"Dan Auerbach gaat solo". Wij moesten eventjes lachen toen wij het nieuwsbericht hoorden, want hoe idioot klinkt het als de zanger van een slechts tweekoppig combo bovendien nog eens besluit solo te gaan? Het antwoord is gelukkig iets minder idioot, want met Keep It Hid heeft Auerbach vooral zijn kans gezien om eens even buiten de lijntjes van The Black Keys te kleuren.
Wie het over The Black Keys heeft, heeft het spontaan over de soulvolle stem van Dan Auerbach en de loodzware drum van Patrick Carney. Dat is altijd het handelsmerk van het duo geweest, en hoewel er van plaat tot plaat wel eens wat kleurverschillen (bijvoorbeeld met het iets meer bevreemdende Attack & Release en het iets warmere Magic Potion) opdoken, bleef het duo zijn succesformule steeds relatief trouw. Dat is het grote verschil met Keep It Hid, waarmee Auerbach eerder doet waar hij zelf zin in heeft.
In het geval van de meeste groepen leiden zulke soloprojecten vaak tot implosievere projecten, maar dat is in het geval van Auerbach uiteraard iets minder evident, omdat hij met The Black Keys altijd al een stripped down formule heeft gehad. Bij hem komt zijn solotrip vooral tot uiting in het feit dat hij nu wat experimenteler te werk gaat. Dat betekent in het geval van een nummer als "Trouble Weights A Ton" helemaal geen drum, maar betekent in het geval van het Jimi Hendrix-achtige "Street Walkin’" net een iets wilder, swingender nummer. Alsof Auerbach ergens een paar maanden met zijn persoonlijke platencollectie in isolement is gegaan om zijn fantasie even volledig de vrije loop te laten, zonder daarbij teveel aan The Black Keys te moeten denken.
Dat nummers als "I Want Some More" en "Heartbroken, In Disrepair" nog steeds perfect Black Keys-nummers kunnen zijn, hoeft dat uitgesproken verlangen naar nieuwe prikkelingen niet tegen te spreken: uiteindelijk blijft Auerbach immers Auerbach en zijn fantasie zal daarbij uiteraard nog niet naar de wereld van plakkerige stadiumrock of koude rock-’n-roll afdwalen.
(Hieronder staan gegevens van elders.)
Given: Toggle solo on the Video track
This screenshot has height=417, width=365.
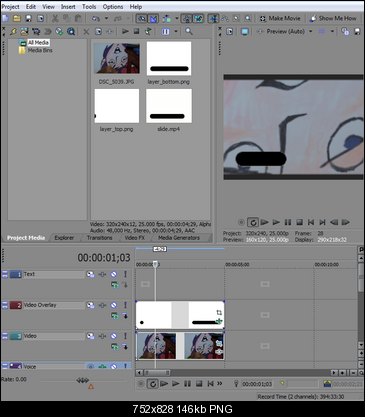Looking at the screenshot, I should click(x=125, y=336).
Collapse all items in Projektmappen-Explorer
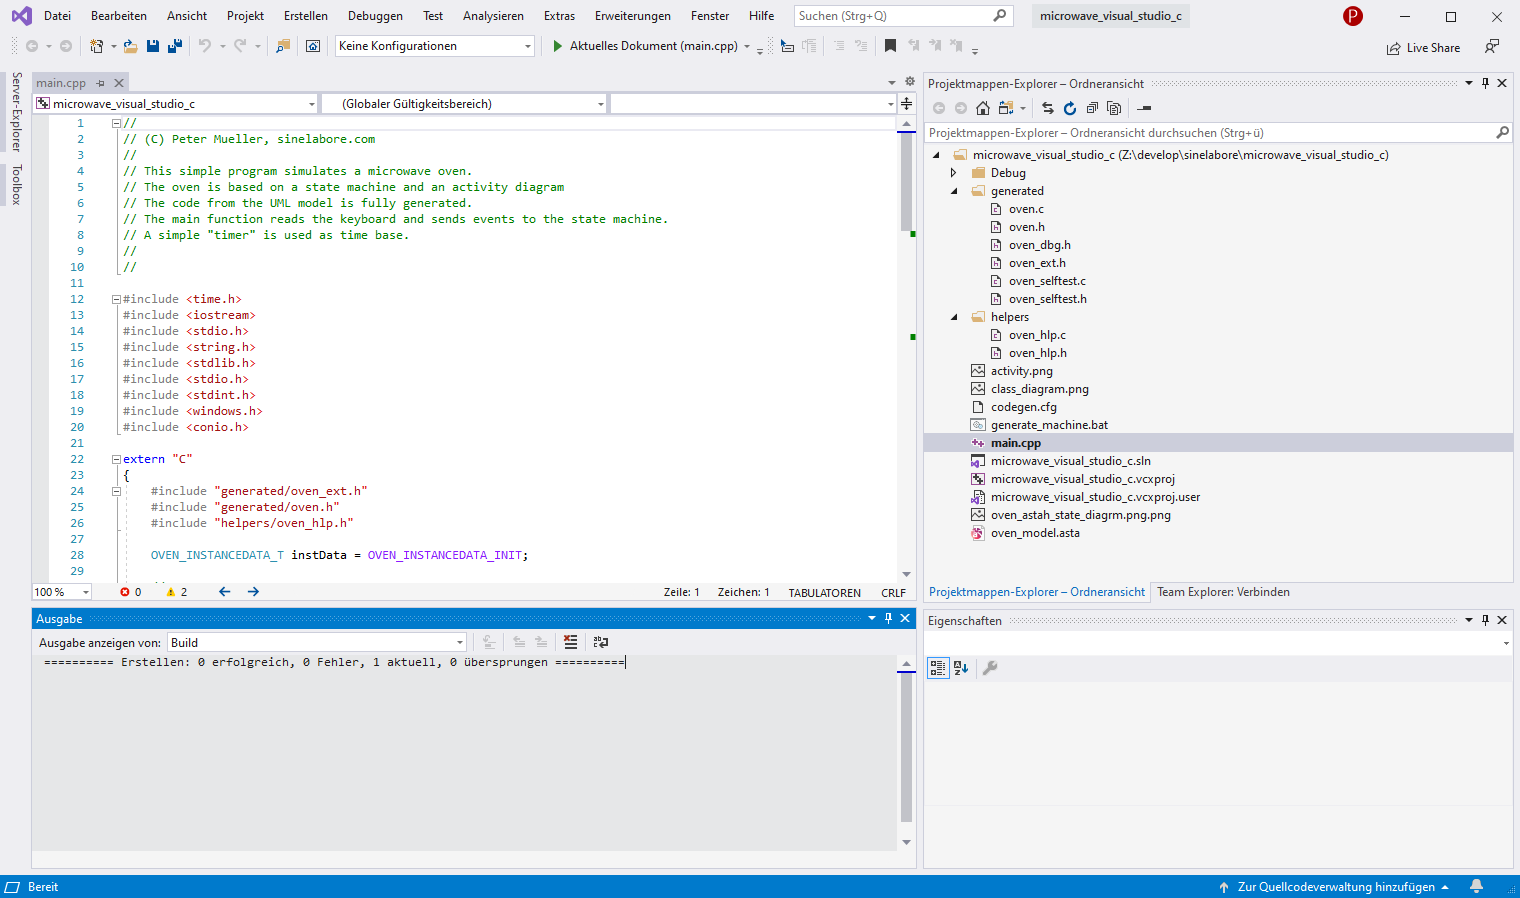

Een paar goed geplaatste, spookachtige backing vocals zorgen er trouwens voor dat Auerbach hier eveneens een verfrissende indruk kan blijven maken.
Toch mag men het helende effect van een plaat als Keep It Hid niet onderschatten. Wie rustige pareltjes als "Whispered Words" of "When The Night Comes" beluistert, begrijpt waarom: het is net door helemaal met de routine te breken, dat zulke liedjes opvallen en kansen krijgen om zich in de harten van het publiek te nestelen. Met The Black Keys kreeg het publiek keer op keer een muur van geluid voorgeschoteld, wat op zich helemaal in orde was, maar wat het eveneens moeilijker maakte om favorietjes tussen de parels te ontdekken. Dankzij een grotere variatie met meer uitgesproken accenten wordt dat probleem nu omzeild.
Dat een dergelijke aanpak hier en daar wel eens tot een paar verloren tracks leidt, is de keerzijde van de medaille. Dat is bijvoorbeeld het geval voor titeltrack "Keep It Hid", waarin het ver zoeken is naar de grandeur van The Black Keys, en voor het rockende, maar niettemin fel tegen het overige afstekende "My Last Mistake". Keep It Hid is bijgevolg een beetje kiezen of delen, maar na vijf Black Keys-platen zijn wij — net zoals Auerbach zelf trouwens — wel tot zo’n opofferingen bereid.